WALKER, J. Numerous objections are urged, to reverse the decree of the court below dissolving the injunction and dismissing appellant's bill. These objections are to the mode of exercising a power, with which the appellees were clearly invested, by their charter. It authorizes the Common Council to open, widen and extend streets within the city limits, and to appoint commissioners to ascertain and assess the damage and recompense due the owners of lands affected by such improvement; and, at the same time, to determine what persons will be benefited by such improvement, and to assess the damages and expenses thereof, on the real estate of persons benefited, as nearly as may be, to the benefits resulting to each. The objections urged are:

1st. That the notice by the clerk, that the Common Council intended to take and appropriate the land for the purpose of widening said street, is vague and indefinite, no time being therein specified when the Council would act in the premises.

2nd. That at the expiration of the time required by law for giving the notice, the Common Council did not act, nor did they act at all in the matter, either by adjournment or otherwise, until the 12th day of May, 1856, six months afterwards or thereabouts.

3rd. That the commissioners did not, within forty days from the time of their appointment, make their report and return of their actings and doings as such commissioners, they being appointed the 12th day of May and making their return the 30th day of June then next.

4th. That they did not, in fact, act within forty days next after their appointment, as their return shows that they did not act till the 28th day of June, in making their assessment.

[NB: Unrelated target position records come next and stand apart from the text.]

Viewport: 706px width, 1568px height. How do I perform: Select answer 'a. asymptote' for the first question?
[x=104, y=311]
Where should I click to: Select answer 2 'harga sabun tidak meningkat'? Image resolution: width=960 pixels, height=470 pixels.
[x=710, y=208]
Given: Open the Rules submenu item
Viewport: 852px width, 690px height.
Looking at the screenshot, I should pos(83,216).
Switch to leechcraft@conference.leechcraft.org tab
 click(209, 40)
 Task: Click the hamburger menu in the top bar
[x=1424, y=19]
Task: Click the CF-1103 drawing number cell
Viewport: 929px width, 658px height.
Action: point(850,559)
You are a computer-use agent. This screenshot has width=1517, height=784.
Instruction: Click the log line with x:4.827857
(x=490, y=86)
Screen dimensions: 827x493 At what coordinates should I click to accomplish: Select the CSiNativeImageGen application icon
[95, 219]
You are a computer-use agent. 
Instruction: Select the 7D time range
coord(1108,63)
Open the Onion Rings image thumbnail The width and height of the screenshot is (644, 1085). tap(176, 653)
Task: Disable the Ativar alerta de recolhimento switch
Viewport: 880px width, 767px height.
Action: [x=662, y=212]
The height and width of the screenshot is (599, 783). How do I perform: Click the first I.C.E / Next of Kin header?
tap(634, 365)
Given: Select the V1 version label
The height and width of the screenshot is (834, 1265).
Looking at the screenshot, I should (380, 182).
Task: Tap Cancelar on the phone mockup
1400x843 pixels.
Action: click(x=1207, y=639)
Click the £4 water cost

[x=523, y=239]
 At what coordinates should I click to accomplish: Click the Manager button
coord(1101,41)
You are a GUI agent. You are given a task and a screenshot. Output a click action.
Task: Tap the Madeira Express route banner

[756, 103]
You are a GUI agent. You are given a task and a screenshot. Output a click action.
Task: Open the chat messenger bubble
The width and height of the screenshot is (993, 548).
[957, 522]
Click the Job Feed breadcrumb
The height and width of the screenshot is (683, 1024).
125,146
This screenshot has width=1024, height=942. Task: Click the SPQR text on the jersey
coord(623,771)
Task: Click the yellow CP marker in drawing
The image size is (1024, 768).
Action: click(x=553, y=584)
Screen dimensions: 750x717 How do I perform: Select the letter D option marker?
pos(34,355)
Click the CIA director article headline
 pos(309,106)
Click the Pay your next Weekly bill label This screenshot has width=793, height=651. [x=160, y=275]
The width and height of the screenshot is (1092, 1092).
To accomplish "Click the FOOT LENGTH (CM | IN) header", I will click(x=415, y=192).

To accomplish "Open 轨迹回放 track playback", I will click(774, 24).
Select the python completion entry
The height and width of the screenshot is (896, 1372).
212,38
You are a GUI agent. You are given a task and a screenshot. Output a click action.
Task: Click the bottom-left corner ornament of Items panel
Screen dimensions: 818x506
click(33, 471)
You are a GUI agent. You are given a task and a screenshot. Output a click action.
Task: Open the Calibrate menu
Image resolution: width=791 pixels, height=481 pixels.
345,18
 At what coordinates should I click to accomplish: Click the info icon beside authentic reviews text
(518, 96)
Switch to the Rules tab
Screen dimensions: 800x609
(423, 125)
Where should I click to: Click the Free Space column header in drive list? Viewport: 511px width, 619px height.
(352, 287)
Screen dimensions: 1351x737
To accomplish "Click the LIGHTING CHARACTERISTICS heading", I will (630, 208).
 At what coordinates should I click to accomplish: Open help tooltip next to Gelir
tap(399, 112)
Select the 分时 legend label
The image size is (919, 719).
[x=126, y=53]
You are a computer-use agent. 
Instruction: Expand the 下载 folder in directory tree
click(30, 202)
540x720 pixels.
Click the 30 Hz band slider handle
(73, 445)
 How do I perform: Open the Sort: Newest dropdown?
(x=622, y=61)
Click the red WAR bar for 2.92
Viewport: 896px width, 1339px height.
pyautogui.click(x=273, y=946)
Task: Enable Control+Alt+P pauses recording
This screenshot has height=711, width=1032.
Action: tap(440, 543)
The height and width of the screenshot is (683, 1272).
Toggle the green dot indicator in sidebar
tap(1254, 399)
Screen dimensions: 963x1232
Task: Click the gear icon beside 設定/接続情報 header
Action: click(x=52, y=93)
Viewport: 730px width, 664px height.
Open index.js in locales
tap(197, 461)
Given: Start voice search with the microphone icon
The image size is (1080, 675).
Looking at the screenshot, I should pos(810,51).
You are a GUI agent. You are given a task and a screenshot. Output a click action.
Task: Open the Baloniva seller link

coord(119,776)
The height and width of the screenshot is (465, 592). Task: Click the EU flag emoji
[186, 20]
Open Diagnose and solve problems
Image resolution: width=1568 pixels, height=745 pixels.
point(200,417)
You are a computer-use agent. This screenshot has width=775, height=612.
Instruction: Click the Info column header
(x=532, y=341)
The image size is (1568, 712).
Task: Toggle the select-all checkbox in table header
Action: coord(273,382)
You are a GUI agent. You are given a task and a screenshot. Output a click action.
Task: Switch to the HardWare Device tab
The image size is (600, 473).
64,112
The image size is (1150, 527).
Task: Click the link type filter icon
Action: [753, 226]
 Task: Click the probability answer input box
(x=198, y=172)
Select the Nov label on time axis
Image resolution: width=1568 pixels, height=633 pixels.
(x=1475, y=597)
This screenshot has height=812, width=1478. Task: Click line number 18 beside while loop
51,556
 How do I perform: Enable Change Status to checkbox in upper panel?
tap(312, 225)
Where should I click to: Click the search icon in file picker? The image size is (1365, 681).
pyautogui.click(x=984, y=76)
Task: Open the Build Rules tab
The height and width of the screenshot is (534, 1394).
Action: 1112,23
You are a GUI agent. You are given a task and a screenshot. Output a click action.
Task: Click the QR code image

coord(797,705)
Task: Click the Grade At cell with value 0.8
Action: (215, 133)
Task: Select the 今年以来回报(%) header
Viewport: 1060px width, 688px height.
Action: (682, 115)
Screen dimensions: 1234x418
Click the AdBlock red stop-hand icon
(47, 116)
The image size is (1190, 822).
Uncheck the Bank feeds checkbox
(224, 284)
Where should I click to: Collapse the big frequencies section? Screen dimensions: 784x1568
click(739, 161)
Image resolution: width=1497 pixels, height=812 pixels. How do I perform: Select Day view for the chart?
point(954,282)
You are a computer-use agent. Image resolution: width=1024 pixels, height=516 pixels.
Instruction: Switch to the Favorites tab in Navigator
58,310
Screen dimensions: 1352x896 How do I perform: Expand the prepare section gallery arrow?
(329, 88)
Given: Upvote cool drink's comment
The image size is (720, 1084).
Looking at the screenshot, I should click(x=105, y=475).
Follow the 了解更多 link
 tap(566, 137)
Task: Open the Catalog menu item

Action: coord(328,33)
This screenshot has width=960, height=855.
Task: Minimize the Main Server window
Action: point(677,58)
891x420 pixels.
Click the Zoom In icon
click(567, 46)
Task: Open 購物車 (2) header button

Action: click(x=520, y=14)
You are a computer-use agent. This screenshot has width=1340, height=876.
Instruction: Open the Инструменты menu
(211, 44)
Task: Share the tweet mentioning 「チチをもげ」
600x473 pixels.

5th. That the notice of confirmation of the report of such commissioners was published on the 12th day of July, for the 14th July, and was not in fact acted on until the 18th of August, no order being taken by the council on the 14th of July, nor until the 18th of August.

Upon a careful examination of the works on chancery jurisdiction, as well as reported cases, we are unable to find that a court of equity has ever entertained jurisdiction to enjoin the collection of a tax, when the objection was urged against the jurisdiction. And it is for the plain and obvious reason, that if the tax is illegal and void, the party has his remedy at law, which would be as complete and ample as could be afforded by a court of equity. If the tax is levied without authority, the persons assuming to act are clearly liable; and if in the exercise of authority legally possessed, it is exceeded, or any irregularity occurs, which renders the assessment and tax void, those

McBride v. City of Chicago.

committing the irregularity are liable to the party suffering injury. While an assessment of this character is not a tax, and differs in some respects from it, it is nevertheless in many respects similar. They both proceed to raise money by authority of law from the citizen, without his assent, and are required to proceed upon the basis of equality, either as to benefits conferred, or in proportion to the ability of the person taxed. Uniformity and equality are in each observed, as a principle of justice and duty. They are each of them enforced by summary proceedings and without judgment, based upon indebtedness and without personal service. In each, the process is compulsory and enforced by distress.

These assessments are authorized alone by statute, and the mode of levying and collecting them, is specified by the charter conferring the power. When the commissioners shall have made the assessment and returned it to the Common Council, the clerk is required to give at least ten days' notice by publication, that the assessment has been returned, and that on a day to be named therein, it will be affirmed by the Common Council, unless objections to the same are made by some person interested. Objections may be heard before the Common Council, and the hearing may be adjourned from day to day. The Common Council are given power, in their discretion, to confirm or annul the assessment, or to refer it back to the commissioners. And the 17th section of the sixth chapter of the city charter, gives an appeal to any court of record in Cook county, from the order for opening or widening any street, etc., and opens all questions in such proceeding to hearing on the appeal. It prescribes the mode of trying the case. It also provides that no appeal or writ of error shall lie to the judgment of the court, on the trial.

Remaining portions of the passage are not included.